The truth wasn’t as gratifying as she’d hoped. It was like flipping through your family tree only to find that your great uncle twice removed was a serial killer with a fetish for skinny blond boys. Her mouth was incredibly dry. Her tongue flopped uselessly, tasteless and inert. She retched twice, bringing up reams of the pond sludge and the living room started to drift. Great forests and rivers of honey swirled behind her eyelids. Aiyana bent forwards, sure she was about to take a dip and felt the dead stalks of her arms being lifted into the custody of a nurse.

They came for Aiyana eventually, hypodermic needles poised between their claws like French Vogue cigarettes. After finding the notepad it was clear she wasn’t ever going to be compatible with the treatment. She knew too much. Aiyana received meds around the clock. Her garden visits were reduced to once a week. Each aching day, the sun poured in through the shit-stained skylight and hung like a dusty veil at the foot of her bed.

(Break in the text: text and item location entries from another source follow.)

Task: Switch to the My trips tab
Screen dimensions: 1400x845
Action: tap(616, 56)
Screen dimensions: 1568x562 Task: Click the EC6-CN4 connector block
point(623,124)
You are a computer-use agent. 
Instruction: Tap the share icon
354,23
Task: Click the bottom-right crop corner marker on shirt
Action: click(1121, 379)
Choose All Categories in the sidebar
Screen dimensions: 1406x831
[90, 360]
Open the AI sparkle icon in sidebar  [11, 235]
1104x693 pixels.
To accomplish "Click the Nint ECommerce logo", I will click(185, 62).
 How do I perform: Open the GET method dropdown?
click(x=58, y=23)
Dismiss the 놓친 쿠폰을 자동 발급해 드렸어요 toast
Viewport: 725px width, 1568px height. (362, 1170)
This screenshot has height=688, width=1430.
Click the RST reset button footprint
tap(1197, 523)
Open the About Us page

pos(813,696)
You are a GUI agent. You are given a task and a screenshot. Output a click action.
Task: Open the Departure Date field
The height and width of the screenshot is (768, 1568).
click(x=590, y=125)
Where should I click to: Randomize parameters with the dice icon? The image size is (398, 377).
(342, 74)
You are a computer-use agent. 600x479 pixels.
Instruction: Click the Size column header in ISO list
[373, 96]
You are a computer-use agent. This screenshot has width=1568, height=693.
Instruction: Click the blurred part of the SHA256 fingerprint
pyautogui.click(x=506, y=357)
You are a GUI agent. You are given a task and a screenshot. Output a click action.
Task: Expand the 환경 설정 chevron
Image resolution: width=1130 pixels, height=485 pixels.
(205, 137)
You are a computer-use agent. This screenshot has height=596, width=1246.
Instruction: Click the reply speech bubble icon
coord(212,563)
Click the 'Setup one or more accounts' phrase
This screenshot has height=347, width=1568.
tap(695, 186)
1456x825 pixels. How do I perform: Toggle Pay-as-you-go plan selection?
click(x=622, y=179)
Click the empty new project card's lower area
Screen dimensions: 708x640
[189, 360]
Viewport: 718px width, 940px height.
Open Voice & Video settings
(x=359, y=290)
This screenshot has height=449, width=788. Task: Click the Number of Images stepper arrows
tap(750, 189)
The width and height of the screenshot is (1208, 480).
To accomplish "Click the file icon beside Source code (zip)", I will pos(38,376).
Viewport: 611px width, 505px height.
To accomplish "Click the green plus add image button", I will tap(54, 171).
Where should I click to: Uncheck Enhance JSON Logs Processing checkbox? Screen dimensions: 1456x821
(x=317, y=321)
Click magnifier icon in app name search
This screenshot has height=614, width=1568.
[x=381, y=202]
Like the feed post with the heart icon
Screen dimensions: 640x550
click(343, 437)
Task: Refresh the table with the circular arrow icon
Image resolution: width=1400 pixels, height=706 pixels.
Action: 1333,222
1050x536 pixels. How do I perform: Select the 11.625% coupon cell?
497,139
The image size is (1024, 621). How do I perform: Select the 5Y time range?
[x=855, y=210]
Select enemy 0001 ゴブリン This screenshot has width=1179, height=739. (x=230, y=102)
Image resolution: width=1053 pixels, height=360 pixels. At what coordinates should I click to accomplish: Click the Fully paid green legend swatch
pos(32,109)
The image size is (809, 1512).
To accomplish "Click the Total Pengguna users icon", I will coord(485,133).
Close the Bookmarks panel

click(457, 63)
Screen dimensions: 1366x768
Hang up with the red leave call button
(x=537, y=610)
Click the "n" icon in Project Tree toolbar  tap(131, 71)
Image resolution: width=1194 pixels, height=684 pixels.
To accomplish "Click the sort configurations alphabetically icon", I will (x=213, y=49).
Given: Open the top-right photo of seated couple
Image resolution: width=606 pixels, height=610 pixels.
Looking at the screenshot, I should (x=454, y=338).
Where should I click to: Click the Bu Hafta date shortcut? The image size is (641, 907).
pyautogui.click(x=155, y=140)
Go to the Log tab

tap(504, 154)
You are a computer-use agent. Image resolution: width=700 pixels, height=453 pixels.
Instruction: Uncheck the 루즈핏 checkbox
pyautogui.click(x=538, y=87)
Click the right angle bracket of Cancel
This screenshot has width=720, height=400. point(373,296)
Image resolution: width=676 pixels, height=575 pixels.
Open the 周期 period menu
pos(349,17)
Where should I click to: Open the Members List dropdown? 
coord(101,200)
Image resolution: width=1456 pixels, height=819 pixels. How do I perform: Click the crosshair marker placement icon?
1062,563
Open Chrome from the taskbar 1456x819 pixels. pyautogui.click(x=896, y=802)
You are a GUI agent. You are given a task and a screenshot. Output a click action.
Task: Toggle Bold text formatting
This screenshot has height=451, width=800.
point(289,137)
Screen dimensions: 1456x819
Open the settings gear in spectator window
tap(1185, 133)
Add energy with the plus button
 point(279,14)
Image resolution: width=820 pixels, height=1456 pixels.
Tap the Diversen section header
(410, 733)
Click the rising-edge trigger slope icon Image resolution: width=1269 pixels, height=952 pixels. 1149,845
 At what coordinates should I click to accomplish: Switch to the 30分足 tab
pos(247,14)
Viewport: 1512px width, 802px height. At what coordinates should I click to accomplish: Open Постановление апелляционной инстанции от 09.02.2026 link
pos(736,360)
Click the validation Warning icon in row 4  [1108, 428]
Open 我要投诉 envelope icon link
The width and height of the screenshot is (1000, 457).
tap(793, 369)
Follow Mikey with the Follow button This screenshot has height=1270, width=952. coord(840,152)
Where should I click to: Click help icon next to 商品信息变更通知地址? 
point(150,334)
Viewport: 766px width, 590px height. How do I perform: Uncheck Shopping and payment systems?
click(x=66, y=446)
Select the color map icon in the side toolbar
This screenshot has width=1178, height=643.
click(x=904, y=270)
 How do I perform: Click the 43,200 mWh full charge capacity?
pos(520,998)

As the sun bled out on one of her last trips outside, Aiyana grew increasingly panicked. There was a brown monster at one end of the garden. Enormous limbs grew out of it in long uneven stabs. She kept her drooping eyes trained on it, careful in case it tried to lurch towards her when she wasn’t looking. The large silver fence must be there to keep it from escaping. To distract herself from its menacing outline she tried to remember her name. Surely it couldn’t be Four. It was something warmer. Sweeter somehow. Aayuhhh… Aiyeee…

While Aiyana sat wheezing in the dusk, a furry little winged insect came humming past her left ear. She batted it away, alarmed by its malevolent strum. Punch drunk from the smack and the balmy February air, the bee spun like a downed helicopter, coming to rest at last on the throbbing ground.